« Playing the Immigration Card? Extreme Right-Wing Party Strategy during the 2008-2013 Economic Crisis in Europe »

by James F. DOWNES  | Draft 2015.12

James F. DOWNES  is a Ph.D.Candidate (Comparative Politics. University Of Kent) and a current Visiting Student at the EUAP.


In this paper I examine how electorally successful extreme right-wing parties across Europe place emphasis on issue salience such as immigration which have electoral implications during economic downturns, specifically in the context of the 2008-2013 Great Recession. Drawing on original data, empirical evidence suggests that extreme right-wing parties capitalized on the issue salience of immigration and used the immigration card as a party strategy in order to increase their electoral vote share during the economic crisis. This paper argues that electorally successful extreme right-wing parties framed the economic crisis in socio-cultural terms, in appealing to the threat of immigration and linking the Eurozone crisis that hit European Union member states to their core ideological features of nativism, authoritarianism and populism. In this paper I also find preliminary evidence for evolving party competition dynamics between extreme right-wing and center right parties, specifically in how both party families appear to have benefited electorally from emphasizing immigration salience in the context of the 2008-2013 economic crisis. Therefore, the 2008-2013 economic crisis has rewarded issue clarity, with center and extreme right-wing parties performing better when making salient issues on socio-cultural issues such as immigration, irrespective of national context. I argue that these findings have implications for the trajectory of contemporary liberal democracy in Europe, with the electoral threat posed by center right and extreme right-wing parties, in emphasizing the socio-cultural dimension on the immigration issue which acts as a successful party strategy during times of economic crisis.[1]

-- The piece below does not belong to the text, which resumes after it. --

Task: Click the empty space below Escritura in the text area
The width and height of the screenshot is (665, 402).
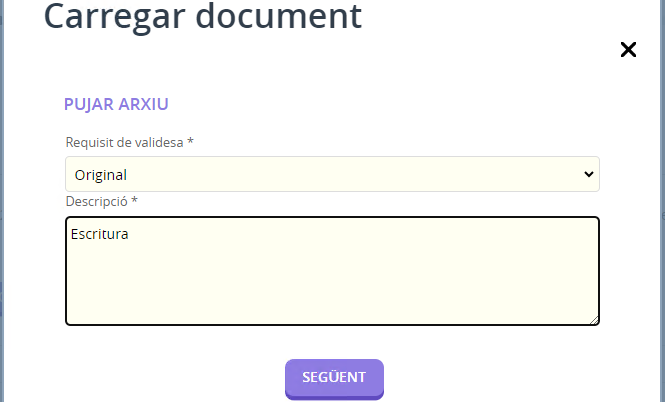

[1] The author would like to express a special thanks to Matthew Loveless for creating and providing access to the ‘Change in Party Performance’ dataset. The author would also like to thank Stephen Whitefield and Robert Rohrschneider for providing access to the original expert survey dataset. The author would also like to thank Ben Seyd, Paolo Dardenlli, Daniel Devine, Ian Rowe, and Łukasz Janulewicz for comments alongside Kathryn Simpson for advice. The author would especially like to thank the participants from the Midwest Political Science Association Conference, the Comparative Politics Research Group at the University of Kent and Tom Casier from the Brussels School of International Studies for additional comment.